Directions: Check each line of the entries below for the string "click"; copy every line where it appears.

The records:
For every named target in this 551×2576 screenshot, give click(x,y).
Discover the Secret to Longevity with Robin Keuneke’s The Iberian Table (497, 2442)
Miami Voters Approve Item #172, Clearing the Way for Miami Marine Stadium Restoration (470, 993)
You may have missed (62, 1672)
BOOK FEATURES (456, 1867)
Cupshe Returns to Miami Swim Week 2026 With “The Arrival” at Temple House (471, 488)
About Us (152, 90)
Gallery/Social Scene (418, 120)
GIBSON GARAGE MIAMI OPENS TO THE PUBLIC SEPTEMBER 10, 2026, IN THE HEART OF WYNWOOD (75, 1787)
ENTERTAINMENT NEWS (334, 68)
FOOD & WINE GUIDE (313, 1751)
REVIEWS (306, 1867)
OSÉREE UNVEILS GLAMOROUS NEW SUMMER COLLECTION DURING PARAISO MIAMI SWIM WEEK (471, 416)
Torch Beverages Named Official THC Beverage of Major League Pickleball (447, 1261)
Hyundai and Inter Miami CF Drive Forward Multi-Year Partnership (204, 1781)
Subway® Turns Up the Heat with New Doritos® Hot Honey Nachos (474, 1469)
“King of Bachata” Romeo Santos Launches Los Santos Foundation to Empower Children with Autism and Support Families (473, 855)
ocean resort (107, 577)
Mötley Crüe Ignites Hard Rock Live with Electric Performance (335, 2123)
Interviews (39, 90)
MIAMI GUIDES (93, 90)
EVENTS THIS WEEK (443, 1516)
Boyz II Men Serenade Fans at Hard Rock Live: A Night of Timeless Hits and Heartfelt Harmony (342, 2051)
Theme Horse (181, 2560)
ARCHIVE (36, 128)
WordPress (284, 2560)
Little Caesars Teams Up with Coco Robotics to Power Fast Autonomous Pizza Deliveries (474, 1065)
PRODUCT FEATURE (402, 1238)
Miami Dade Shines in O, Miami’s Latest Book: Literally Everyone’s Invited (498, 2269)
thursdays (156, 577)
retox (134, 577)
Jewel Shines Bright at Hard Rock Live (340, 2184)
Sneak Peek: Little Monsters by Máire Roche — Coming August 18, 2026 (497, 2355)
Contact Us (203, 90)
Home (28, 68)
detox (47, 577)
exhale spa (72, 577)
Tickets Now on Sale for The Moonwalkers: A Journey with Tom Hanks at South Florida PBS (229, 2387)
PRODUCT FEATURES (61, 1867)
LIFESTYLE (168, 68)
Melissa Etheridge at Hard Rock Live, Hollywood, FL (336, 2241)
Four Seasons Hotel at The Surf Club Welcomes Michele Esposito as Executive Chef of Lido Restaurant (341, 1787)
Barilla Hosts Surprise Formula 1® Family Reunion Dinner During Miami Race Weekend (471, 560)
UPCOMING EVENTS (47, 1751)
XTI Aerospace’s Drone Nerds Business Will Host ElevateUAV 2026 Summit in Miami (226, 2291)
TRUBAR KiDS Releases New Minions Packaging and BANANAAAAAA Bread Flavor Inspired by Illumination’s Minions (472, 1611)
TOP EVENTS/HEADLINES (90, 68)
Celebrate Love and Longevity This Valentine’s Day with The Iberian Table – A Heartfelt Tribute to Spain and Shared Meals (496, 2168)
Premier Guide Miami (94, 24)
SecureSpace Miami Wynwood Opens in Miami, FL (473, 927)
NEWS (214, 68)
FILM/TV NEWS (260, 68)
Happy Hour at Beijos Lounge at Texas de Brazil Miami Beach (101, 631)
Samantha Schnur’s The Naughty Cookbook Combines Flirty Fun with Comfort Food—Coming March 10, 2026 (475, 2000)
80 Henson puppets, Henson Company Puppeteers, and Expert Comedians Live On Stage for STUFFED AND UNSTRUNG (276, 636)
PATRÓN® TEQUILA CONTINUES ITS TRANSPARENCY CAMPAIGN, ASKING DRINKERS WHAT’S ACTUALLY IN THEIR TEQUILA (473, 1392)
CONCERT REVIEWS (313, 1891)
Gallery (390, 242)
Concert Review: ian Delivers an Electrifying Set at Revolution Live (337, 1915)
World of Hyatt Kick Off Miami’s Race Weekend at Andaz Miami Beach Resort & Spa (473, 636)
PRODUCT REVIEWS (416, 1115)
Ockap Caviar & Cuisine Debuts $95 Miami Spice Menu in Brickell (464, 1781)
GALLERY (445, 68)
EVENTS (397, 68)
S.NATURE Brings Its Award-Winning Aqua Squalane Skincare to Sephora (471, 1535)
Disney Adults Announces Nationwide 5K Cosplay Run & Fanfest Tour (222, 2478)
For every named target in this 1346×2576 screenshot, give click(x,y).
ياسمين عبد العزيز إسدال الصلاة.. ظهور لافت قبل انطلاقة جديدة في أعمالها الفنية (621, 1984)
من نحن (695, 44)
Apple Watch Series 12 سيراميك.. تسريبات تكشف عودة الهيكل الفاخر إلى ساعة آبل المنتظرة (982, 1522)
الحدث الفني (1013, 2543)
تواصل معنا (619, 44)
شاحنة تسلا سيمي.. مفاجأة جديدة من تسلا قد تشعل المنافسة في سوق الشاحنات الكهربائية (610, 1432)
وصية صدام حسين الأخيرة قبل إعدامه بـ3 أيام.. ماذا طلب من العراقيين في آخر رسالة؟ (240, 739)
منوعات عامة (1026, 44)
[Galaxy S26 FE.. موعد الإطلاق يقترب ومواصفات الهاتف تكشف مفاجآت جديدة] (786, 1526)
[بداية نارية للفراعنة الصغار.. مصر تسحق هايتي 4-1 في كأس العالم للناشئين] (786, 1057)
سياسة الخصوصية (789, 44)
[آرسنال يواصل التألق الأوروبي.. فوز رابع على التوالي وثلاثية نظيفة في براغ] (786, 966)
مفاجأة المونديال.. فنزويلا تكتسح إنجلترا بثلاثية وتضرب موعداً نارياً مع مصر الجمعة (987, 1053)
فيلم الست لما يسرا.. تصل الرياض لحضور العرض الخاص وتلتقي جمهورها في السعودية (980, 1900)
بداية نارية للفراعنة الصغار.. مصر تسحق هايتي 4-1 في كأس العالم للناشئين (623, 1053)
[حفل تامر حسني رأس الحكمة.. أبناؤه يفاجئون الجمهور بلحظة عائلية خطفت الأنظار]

Output for this task:
For every named target in this 551×2576 screenshot, give click(x,y).
For every named target in this 1346×2576 screenshot, give click(x,y).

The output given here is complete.